La littérature théologique meurt ; elle meurt aussi cette langue savante, proche du peuple, mais point populaire, que l’on avait cultivée dans les écoles du xviie siècle. En revanche, on voit se cristalliser et se répandre cette littérature en langue purement populaire, non encore imprimée, mais qui, à la fin du siècle, devait faire sortir des presses son premier livre « L’Énéide travestie » de J. Kotlarevsky et cela à Pétersbourg. Les imprimeries de la capitale n’étaient pas soumises à la même censure prohibitive que les imprimeries ukrainiennes, ce qui explique que les premiers livres en langue ukrainienne parurent — en Grande-Russie.

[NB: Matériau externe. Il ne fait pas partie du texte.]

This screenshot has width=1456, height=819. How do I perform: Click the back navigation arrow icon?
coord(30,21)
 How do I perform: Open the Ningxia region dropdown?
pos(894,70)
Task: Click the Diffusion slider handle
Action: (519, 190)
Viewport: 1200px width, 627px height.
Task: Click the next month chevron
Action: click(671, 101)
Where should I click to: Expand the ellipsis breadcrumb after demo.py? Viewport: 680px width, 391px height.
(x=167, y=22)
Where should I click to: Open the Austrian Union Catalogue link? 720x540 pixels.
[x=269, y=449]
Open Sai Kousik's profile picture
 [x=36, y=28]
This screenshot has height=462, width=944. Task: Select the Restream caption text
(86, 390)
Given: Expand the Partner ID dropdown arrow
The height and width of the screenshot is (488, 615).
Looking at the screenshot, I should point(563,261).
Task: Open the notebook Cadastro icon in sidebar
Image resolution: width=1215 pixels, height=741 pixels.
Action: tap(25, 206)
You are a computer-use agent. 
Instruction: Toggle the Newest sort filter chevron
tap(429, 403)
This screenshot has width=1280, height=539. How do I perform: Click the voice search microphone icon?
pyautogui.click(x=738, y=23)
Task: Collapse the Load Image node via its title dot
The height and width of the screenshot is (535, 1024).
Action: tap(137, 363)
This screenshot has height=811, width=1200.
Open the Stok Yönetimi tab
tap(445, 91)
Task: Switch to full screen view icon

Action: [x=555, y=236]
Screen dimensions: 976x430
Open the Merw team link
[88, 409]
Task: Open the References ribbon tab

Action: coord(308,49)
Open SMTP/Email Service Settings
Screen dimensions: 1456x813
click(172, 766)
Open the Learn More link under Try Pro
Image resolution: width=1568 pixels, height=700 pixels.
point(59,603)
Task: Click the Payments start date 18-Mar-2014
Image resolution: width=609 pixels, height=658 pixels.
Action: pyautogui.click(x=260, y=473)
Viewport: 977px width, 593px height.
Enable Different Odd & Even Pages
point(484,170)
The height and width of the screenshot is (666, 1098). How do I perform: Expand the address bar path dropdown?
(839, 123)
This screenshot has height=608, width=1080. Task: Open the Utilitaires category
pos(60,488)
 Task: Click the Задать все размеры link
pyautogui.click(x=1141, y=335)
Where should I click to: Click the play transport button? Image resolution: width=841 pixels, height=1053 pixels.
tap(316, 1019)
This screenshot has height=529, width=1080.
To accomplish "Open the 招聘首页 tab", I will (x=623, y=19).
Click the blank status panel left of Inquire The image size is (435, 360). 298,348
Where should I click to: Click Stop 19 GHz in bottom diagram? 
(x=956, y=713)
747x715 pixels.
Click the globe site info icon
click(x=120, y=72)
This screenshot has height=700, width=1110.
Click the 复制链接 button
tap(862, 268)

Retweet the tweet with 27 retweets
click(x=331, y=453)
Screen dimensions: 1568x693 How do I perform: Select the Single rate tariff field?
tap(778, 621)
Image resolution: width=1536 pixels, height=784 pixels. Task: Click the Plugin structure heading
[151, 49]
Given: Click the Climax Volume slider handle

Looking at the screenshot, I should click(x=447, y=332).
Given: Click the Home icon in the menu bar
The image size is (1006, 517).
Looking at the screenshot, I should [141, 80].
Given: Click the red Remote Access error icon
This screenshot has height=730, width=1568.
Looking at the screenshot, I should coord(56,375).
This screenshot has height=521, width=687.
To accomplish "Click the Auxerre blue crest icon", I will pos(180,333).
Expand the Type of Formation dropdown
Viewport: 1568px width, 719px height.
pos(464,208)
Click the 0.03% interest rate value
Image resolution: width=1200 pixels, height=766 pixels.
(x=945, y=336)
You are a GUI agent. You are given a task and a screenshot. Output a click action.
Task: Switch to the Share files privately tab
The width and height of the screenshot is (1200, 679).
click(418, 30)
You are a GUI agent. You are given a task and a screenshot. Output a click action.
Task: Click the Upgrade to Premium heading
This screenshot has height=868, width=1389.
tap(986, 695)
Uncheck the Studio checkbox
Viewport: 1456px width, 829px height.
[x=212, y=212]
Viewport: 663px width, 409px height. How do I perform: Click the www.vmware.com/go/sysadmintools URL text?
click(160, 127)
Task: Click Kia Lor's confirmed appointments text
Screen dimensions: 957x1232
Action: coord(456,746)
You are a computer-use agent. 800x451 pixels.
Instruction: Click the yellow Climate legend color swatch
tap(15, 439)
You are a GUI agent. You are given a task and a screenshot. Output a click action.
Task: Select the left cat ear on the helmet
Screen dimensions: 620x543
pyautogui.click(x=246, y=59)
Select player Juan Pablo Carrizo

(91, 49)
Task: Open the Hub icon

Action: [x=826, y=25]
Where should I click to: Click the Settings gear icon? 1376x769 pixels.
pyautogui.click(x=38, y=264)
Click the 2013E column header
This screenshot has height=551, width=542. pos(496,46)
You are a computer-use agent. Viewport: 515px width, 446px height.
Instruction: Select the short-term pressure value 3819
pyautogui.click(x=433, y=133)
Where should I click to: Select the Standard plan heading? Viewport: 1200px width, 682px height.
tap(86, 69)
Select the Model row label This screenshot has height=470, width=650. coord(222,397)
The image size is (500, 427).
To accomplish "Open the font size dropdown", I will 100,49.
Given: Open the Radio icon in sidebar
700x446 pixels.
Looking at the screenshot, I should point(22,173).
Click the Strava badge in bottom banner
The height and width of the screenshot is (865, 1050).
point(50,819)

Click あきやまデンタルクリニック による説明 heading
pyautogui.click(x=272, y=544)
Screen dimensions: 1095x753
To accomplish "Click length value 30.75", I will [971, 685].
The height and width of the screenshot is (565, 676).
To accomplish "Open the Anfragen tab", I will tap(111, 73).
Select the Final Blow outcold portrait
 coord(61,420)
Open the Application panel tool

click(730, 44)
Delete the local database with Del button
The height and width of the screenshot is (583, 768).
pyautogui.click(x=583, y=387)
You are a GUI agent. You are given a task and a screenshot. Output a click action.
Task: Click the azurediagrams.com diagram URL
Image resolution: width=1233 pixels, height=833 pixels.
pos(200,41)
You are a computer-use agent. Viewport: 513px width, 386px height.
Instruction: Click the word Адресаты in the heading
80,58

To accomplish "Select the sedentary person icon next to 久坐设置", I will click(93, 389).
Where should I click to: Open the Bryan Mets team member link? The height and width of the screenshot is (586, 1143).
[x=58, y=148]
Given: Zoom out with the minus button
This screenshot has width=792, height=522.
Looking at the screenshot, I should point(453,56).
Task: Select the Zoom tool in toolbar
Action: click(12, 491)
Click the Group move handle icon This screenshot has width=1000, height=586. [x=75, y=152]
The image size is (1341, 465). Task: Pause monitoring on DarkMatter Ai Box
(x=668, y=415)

Ce fait important — la transition de la langue littéraire, créée par la première renaissance, au parler purement populaire, tel qu’on le trouvait sur les lèvres des masses — assura encore une fois l’hégémonie spirituelle de l’Ukraine orientale sur la vie nationale. Et cela se passa sans bruit, presque inaperçu, sans tous ces débats philologiques, ces manifestes littéraires qui surgirent plus tard en quantités si considérables, lorsqu’il s’agit d’adopter en littérature la langue populaire en Ukraine Occidentale. Au début cette langue n’avait été employée que pour produire, d’après la recette scolastique, des effets comiques.